Monday, June 25, 2012
Turkish Fighter Shootdown Concerns Panetta, Press Secretary Says
By Cheryl Pellerin
American Forces Press Service
WASHINGTON, June 25, 2012 – Defense Secretary Leon E. Panetta shares the State Department’s deep concern over the June 22 shootdown by Syrian forces of a Turkish F-4 fighter and two Turkish pilots, Pentagon Press Secretary George Little said today.
After speaking with Turkish Foreign Minister Ahmet Davutoglu on June 24, Secretary of State Hillary Rodham Clinton condemned what she called a “brazen and unacceptable act.”
“It is yet another reflection of the Syrian authorities' callous disregard for international norms, human life, and peace and security,” Clinton said.
“The [Syrian] action speaks for itself,” Little told reporters, “and we believe that it was, to use Secretary Clinton’s words, a ‘brazen act’ … and the Syrian regime needs to answer for it.”
Pentagon spokesman Navy Capt. John Kirby said the Defense Department has seen nothing to indicate the shootdown wasn’t deliberate.
After the shootdown, Little said, Army Gen. Martin E. Dempsey, chairman of the Joint Chiefs of Staff, spoke by phone with his Turkish counterpart, Chief of General Staff Gen. Necdet Ozelto, to express concern over the loss of the Turkish pilots.
Navy Adm. Jonathan Greenert, chief of naval operations, also spoke with one of his Turkish counterparts, Little said, adding that Greenert traveled to Turkey June 19-22 to foster the relationship between U.S. and Turkish naval forces.
Turkey has called for a consultation of the North Atlantic Council under Article 4 of the NATO treaty. The meeting will take place tomorrow in Brussels. Under Article 4, any ally can request consultations whenever they believe their territorial integrity, political independence or security is threatened.
The council includes ambassadors of all 28 NATO allies, and Little said the discussion will be led by the State Department, represented by Ambassador Ivo Daalder.
“We will be present at the discussions in Brussels with our NATO allies,” the press secretary added, “and beyond that, it’s really for our counterparts to discuss what may or may not happen.”

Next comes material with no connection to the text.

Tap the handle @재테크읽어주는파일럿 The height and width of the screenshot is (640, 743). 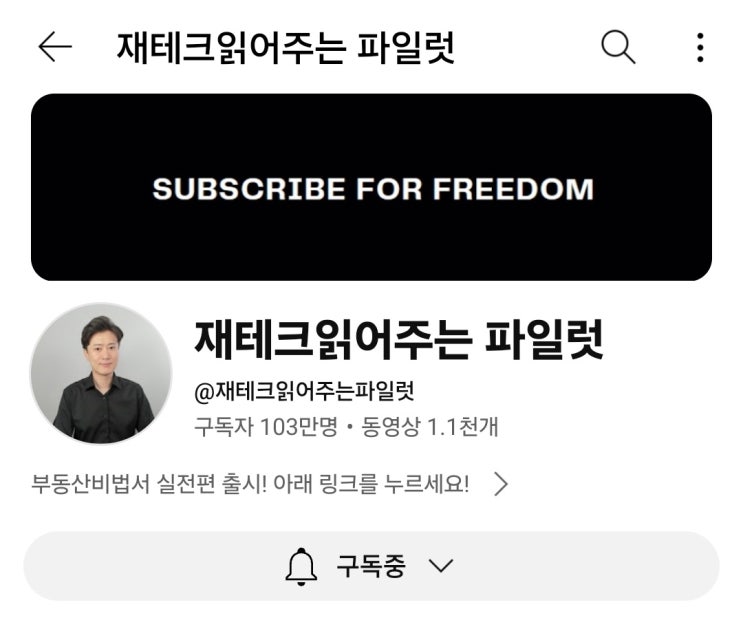tap(304, 392)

The Defense Department maintains a very strong military relationship with its Turkish allies, Little said, and department officials will “continue to have discussions with them about the equipment they need to defend themselves.”
The press secretary said Defense Department officials stand ready to assist the Turkish government in the rescue and recovery effort for the missing pilots “if they request such help.”